The intended murder of Bran as a child is unforgivable and utterly evil – or is it?

Martin asks what would you do in the same situation and suddenly everything you think is ripped apart and all certainties about what will happen to Jaime and Cersei go (literally) out the window. Their inevitable deaths take on a totally different dimension.

Martin told Rolling Stone: “Remember, Jaime isn’t just trying to kill Bran because he’s an annoying little kid. Bran has seen something that is basically a death sentence for Jaime, for Cersei, and their children – their three actual children.

“So I’ve asked people who do have children, ‘Well, what would you do in Jaime’s situation?’ They say, ‘Well, I’m not a bad guy – I wouldn’t kill.’ Are you sure? Never? If Bran tells King Robert, he’s going to kill you and your sister-lover, and your three children…

“One of the things I wanted to explore with Jaime, and with so many of the characters, is the whole issue of redemption. When can we be redeemed? Is redemption even possible?

“How many good acts make up for a bad act?

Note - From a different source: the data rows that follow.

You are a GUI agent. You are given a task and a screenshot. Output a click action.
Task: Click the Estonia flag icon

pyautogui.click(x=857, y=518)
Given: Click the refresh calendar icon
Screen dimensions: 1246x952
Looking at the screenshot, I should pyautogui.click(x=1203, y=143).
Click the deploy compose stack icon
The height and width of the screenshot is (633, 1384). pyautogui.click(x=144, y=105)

If you’re a Nazi war criminal and then spend the next 40 years doing good deeds and feeding the hungry, does that make up for being a concentration-camp guard?”

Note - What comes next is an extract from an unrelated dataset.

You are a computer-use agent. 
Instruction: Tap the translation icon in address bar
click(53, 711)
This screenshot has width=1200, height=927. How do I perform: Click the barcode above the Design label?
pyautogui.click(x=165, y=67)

Many fans think Jaime is going home to kill Cersei. But this won’t redeem Jaime, since everything he has done has been from a (twisted) sense of love and honour. Cersei, of course, has never sought redemption.

Martin argues: “I want there to be a possibility of redemption for us, because we all do terrible things. We should be able to be forgiven. Because if there is no possibility of redemption, what’s the answer then?”

However, redemption and forgiveness for either twin seems unlikely – from others and from themselves.

It is more likely Jaime has recognised that he will never find peace with everything he has done in his life. If Cersei is defeated and sentenced to death or prison, it seems likely Jaime will kill his sister and himself to end both their suffering and remove them from a world that could never accept them or give them peace. 

The most poetic (and typically Game of Thrones) way would be for them both to fall from a high window, echoing Bran and then Tommen.